ORDER DENYING CROSS-DEFENDANT'S MOTION TO DISMISS THE FIRST TWO CLAIMS FOR RELIEF OF THE CROSS-CLAIM OF CROSS-CLAIMANTS NUTRIBULLET, LLC AND CAPITAL BRANDS, LLC [Dkt. 78]
Presently before the court is Cross-Defendant Jazzer Shack, LLC ("Cross-Defendant" or "Jazzer Shack")'s Motion to Dismiss Cross-Claimants Nutribullet, LLC and Capital Brands, LLC (collectively, "Cross-Claimants" or "Nutribullet")'s First Two Claims for relief. (Dkt. 78, Mot. to Dismiss ("MTD").) Having considered the submissions of the parties, the court DENIES the motion and adopts the following order.
I. BACKGROUND
Plaintiff Andrew Leahy ("Plaintiff") brought an underlying product liability action against Defendants Nutribullet, LLC; Capital Brands, LLC; Homeland Housewares, LLC; Call to Action, LLC; and Nutriliving, LLC, Amazon.com Services, Inc., and Jazzer Shack, LLC (collectively "Defendants"). (Dkt. 9, First Amended Compl. ("FAC").) Plaintiff alleged that he was injured when using Defendants' product, the Nutribullet 600 blender. (Id. ¶ 9 "Subject Blender".) Plaintiff alleged that he "received the [Subject Blender] as a gift from a friend who purchased the blender on June 29, 2016 on Amazon.com . . . from Defendant Jazzer Shack, a third-party seller who utilized Amazon.com's marketplace to distribute various products to potential buyers all over the world." (Id. ¶ 10.)
Nutribullet subsequently filed a Cross-Complaint alleging that Jazzer Shack "purchased, imported, acquired, offered for sale, sold, and/or otherwise dealt in counterfeit NutriBullet® products and accessories that infringe upon Cross-Claimants' intellectual property rights." (Dkt. 50, Cross-Compl. ¶ 25.) Specifically, Nutribullet alleges that the Subject Blender in the underlying Complaint, which Plaintiff alleged to have caused him injuries, is a "counterfeit unit that was not produced or sold by [Nutribullet]." (Id. ¶ 37.) Nutribullet alleges that by the sale of the subject Nutribullet Blender and others, "[Jazzer Shack] violated and continue[s] to violate Cross-Claimants' exclusive intellectual property rights." (Id. ¶ 38.)
The Cross-Complaint raises the following causes of action: (1) equitable indemnity; (2) declaratory relief; (3) patent infringement; (4) trademark counterfeiting and infringement; (5) trademark infringement and unfair competition; (6) false designation of origin; (7) common law trademark infringement; (8) statutory unfair competition and false advertising; and (9) copyright infringement. (See Cross-Compl.)
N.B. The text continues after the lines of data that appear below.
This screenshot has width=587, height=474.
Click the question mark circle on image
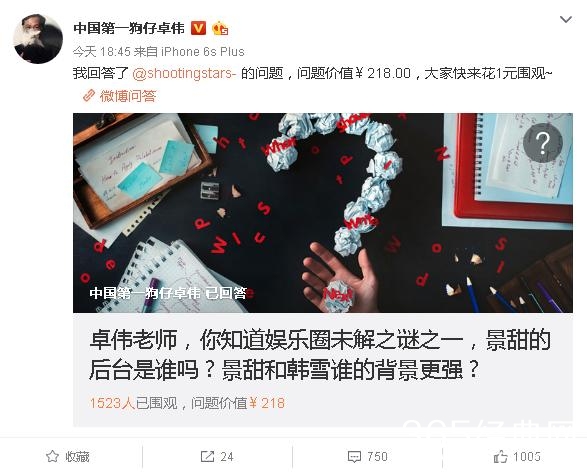[542, 143]
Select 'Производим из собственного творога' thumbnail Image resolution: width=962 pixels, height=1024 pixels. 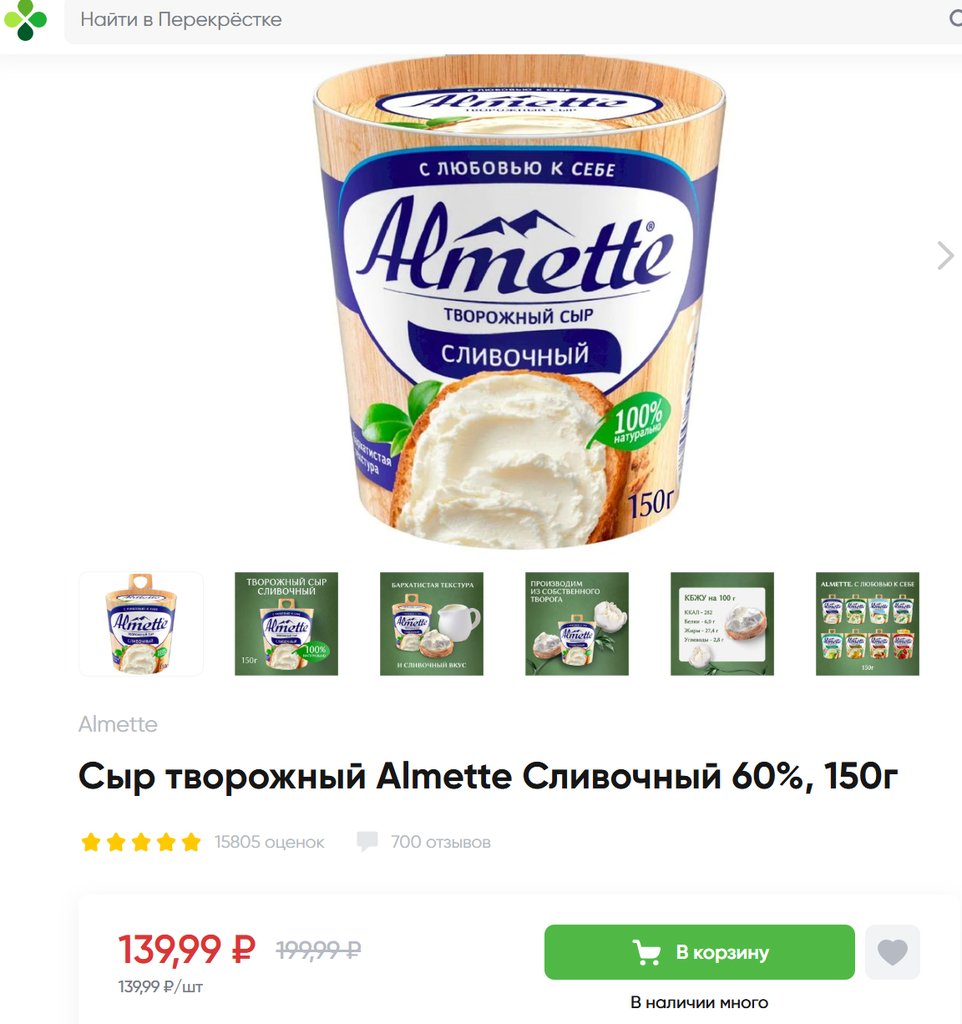click(577, 624)
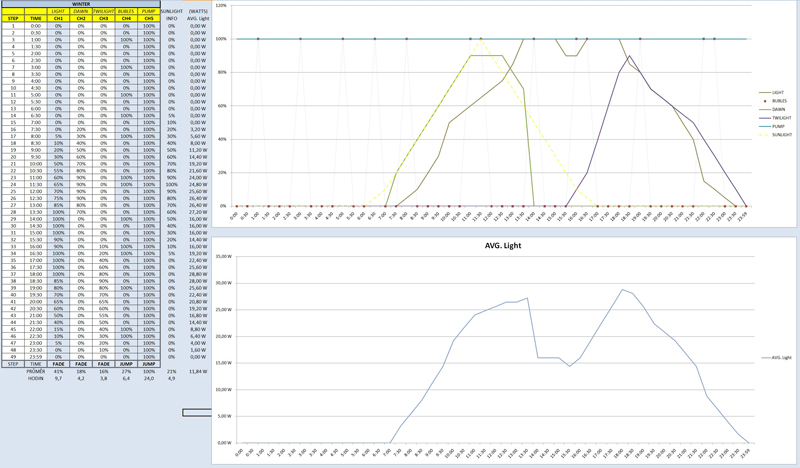Select the DAWN column header

(x=81, y=11)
Jazzer Shack now moves to dismiss the first and second causes of action. (MTD.)
II. LEGAL STANDARD
A complaint will survive a motion to dismiss when it contains "sufficient factual matter, accepted as true, to state a claim to relief that is plausible on its face." Ashcroft v. Iqbal, 556 U.S. 662, 678 (2009) (quoting Bell Atl. Corp. v. Twombly, 550 U.S. 544, 570 (2007)). When considering a Rule 12(b)(6) motion, a court must "accept as true all allegations of material fact and must construe those facts in the light most favorable to the plaintiff." Resnick v. Hayes, 213 F.3d 443, 447 (9th Cir. 2000). Although a complaint need not include "detailed factual allegations," it must offer "more than an unadorned, the-defendant-unlawfully-harmed-me accusation." Iqbal, 556 U.S. at 678. Conclusory allegations or allegations that are no more than a statement of a legal conclusion "are not entitled to the assumption of truth." Id. at 679. In other words, a pleading that merely offers "labels and conclusions," a "formulaic recitation of the elements," or "naked assertions" will not be sufficient to state a claim upon which relief can be granted. Id. at 678 (citations and internal quotation marks omitted).
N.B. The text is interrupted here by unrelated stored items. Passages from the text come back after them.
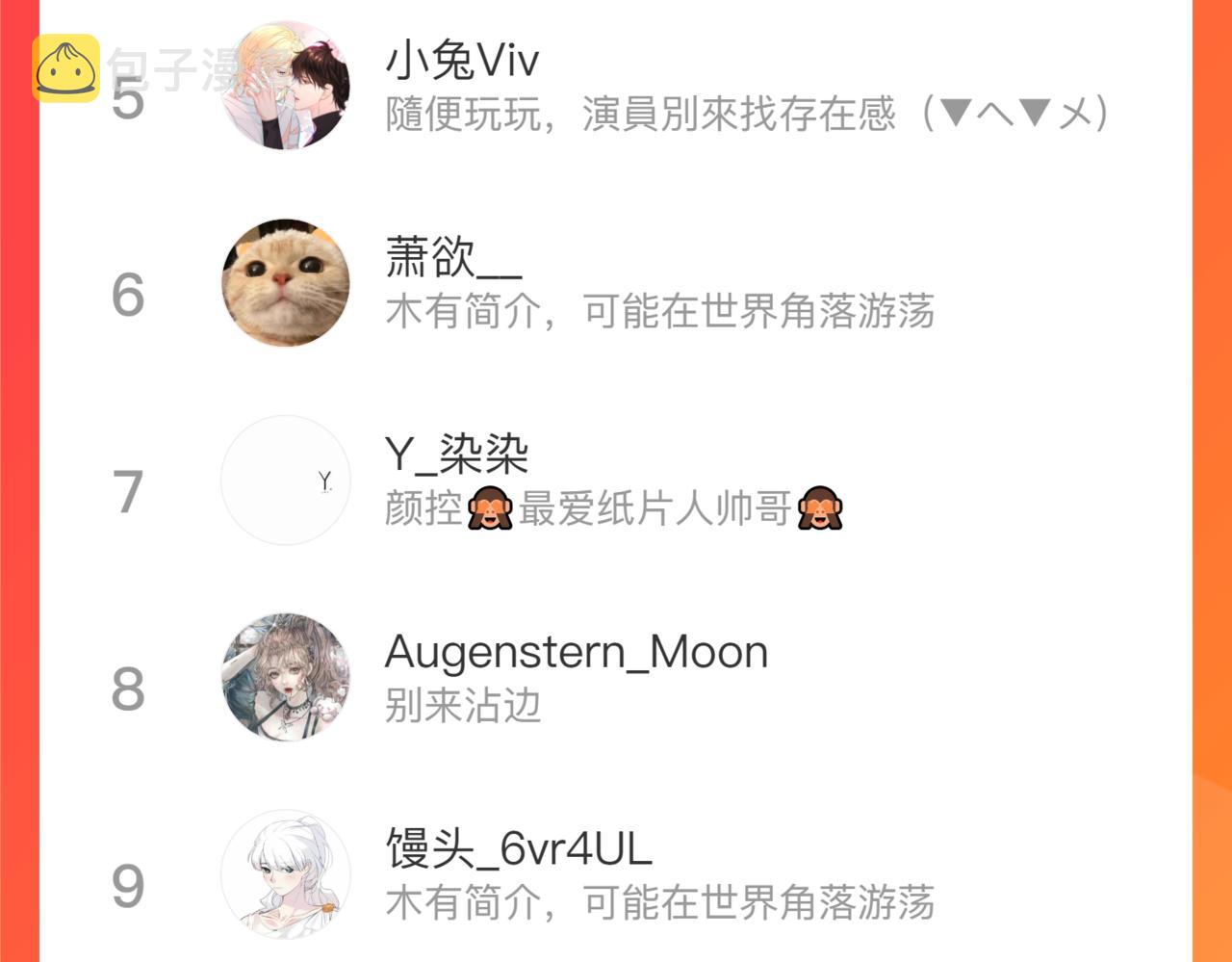Click the bio 颜控最爱纸片人帅哥
1232x962 pixels.
click(x=614, y=508)
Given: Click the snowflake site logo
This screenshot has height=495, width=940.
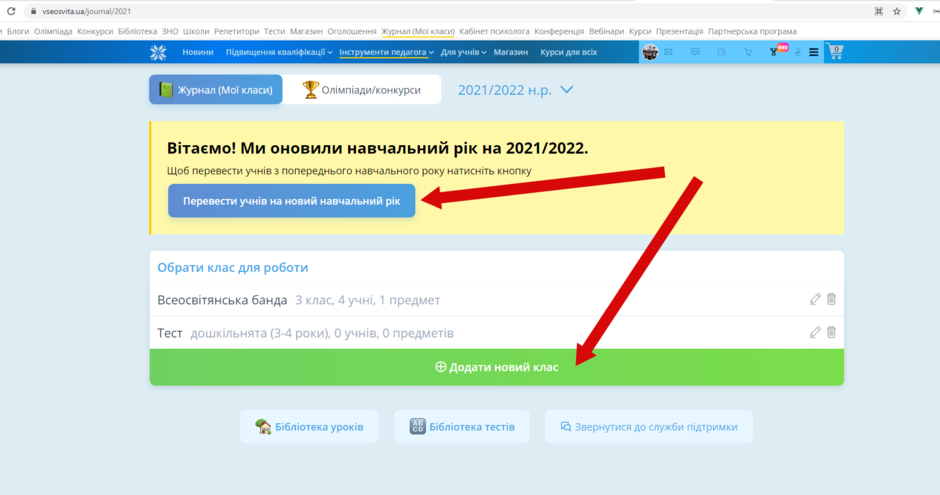Looking at the screenshot, I should (158, 52).
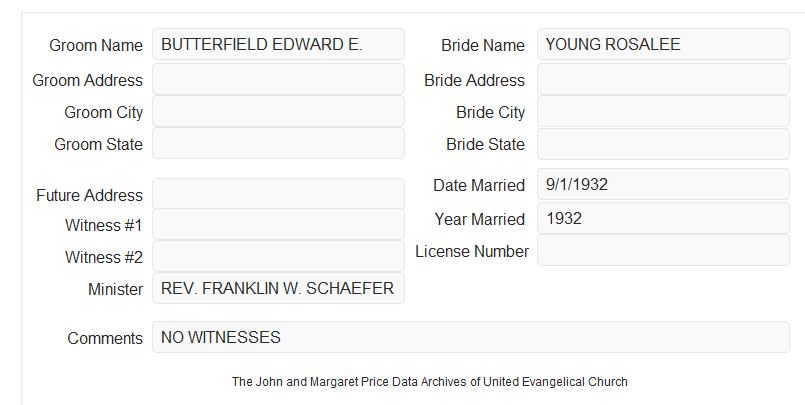The image size is (805, 405).
Task: Click the Groom Name field
Action: (x=278, y=44)
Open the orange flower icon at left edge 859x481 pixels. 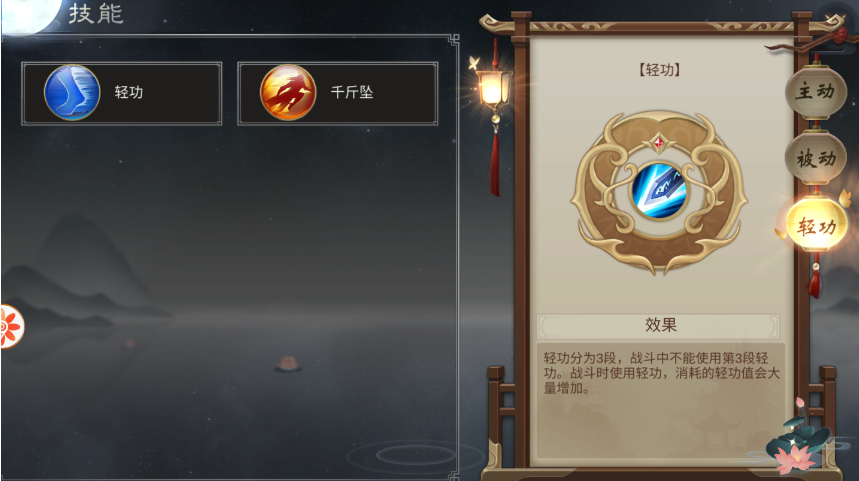[11, 327]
"When there are well-pleaded factual allegations, a court should assume their veracity and then determine whether they plausibly give rise to an entitlement of relief." Id. at 679. Plaintiffs must allege "plausible grounds to infer" that their claims rise "above the speculative level." Twombly, 550 U.S. at 555, 556. "Determining whether a complaint states a plausible claim for relief" is a "context-specific task that requires the reviewing court to draw on its judicial experience and common sense." Iqbal, 556 U.S. at 679.
III. DISCUSSION
Jazzer Shack moves to dismiss Nutribullet's first and second causes of action for equitable indemnity and the second cause of action for declaratory relief that Nutribullet is entitled to equitable relief. (See MTD.) Jazzer Shack argues that "if in fact [Nutribullet] [is] correct and the blender in question was not a genuine product designed, manufactured and marketed by them, then [Nutribullet] can have no possible liability to plaintiff and thus no claim against Jazzer Shack for equitable indemnity." (Id. at 2-3.) Jazzer Shack then argues, alternatively, that "if the product that injured plaintiff was a genuine product . . . by [Nutribullet], then, under the holding in Bailey, Jazzer Shack, as the retailer, could not be liable in equitable indemnity to [Nutribullet], which designed, manufactured and marketed the offending blender. (Id. at 3:3-7 (citing Bailey v. Safeway, Inc., 199 Cal. App. 4th 206 (2011)).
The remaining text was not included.